Heck, I'm downloading mpd for windows right now and I'll try to add my collection into it. But I'm not holding my breath, all previous attempts to import my collection in any software failed for 15-20% of collection (different ones for different software).

You can run nearly any Windows app with winboat. Its not based on wine, it runs real windows in a container.
One reason is that Linux has no backwards compatibility and to maintain each piece of software in the repos, you need people. It is linear: more software requires more maintainers, otherwise the software stops to compile in a year or two.
Creative Cloud and DAWs. Those are my only reasons and basically the only reasons I ever hear from people. A Linux port of Photoshop would probably put a small dent in Windows' market share at this point.
Windows architecture is better. It is from the 1990s (ad was very advanced at the time), while Linux architecture is from the 1960s.
A foolish take, makes me believe you didn't really work in the real world. Because the entire global computer ecosystem is built on Windows-compatible software. Finance, accounting, medical, car diagnostics, and even HVAC software are built windows-compatible-only only.

Don't get me wrong, I use Xubuntu on my crappy old devices, Ubuntu on my secondary mini-pc, and switch between them with KVM while working. I tried to make Linux work for everything but missing industry software made it difficult.

Don’t bother. HN has a very hard anti-Microsoft bias, especially when it comes to Windows. At the same time will completely overlook many of the same warts or different warts that exist on macOS or Linux because they get a free pass for some reason.

Despite its flaws Windows still remains a very capable workhorse general purpose OS, and with WSL dev is a non issue. Hell, having actual Linux is better than the macOS Frankenstein Unix and homrbrew

I agree. You described my main pc. WSL + Ubuntu, VSCode with WSL plugin + Claude code. I can access Linux files and edit them with Windows while running local servers on different ports without dealing with XAMPP, Python for Windows, or similar messy Windows services. If I need to run any Debian software (so rare), I can run a VM if I am too lazy to turn on my other Linux system. All while I can use Windows-specific software on the side. All I am missing is the Gnome desktop, but who cares, I am already used to Windows since the 90s.
Some of us still rely on Windows applications that either don’t run on Linux, can’t run under Wine, or don’t have alternatives that meet our needs.
For some it's just fun.

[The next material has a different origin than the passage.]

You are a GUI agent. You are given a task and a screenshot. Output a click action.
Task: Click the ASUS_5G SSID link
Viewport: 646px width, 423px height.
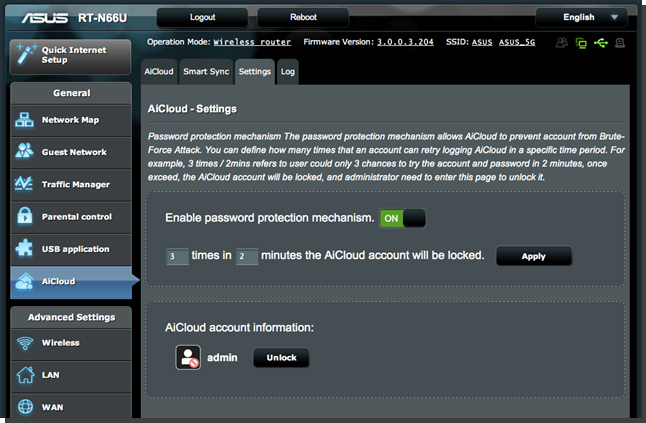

Changing things because we can. I was a huge tinkerer in the XP days, I'd test out every tweak and tool I could get my hands on and would reinstall the OS every couple months. I'd use Resource Hacker to change out the XP flag icons, put my initials on the start button, etc. It wasn't about making it more usable so much as it was just making it mine.

It makes me happy to see newer generations still doing the same stuff, granted its much more complex to do this work on Win11 vs XP.

"but he's sweet sometimes"

It's just an abusive relationship and eventually some of them break out of it.

Yeah, that effectively describes my experiences with desktop linux.
Linux isn’t hard, it’s just different. Better, but different. That’s too much effort for some.
Most of us are forced to use it because of corporate IT requirements.
In Linux such kind of hacking is impossible at all. You cannot make Qt4 to look like Qt3.
Windows 11 user here. I use zero third-party modifications. Some people are masochists.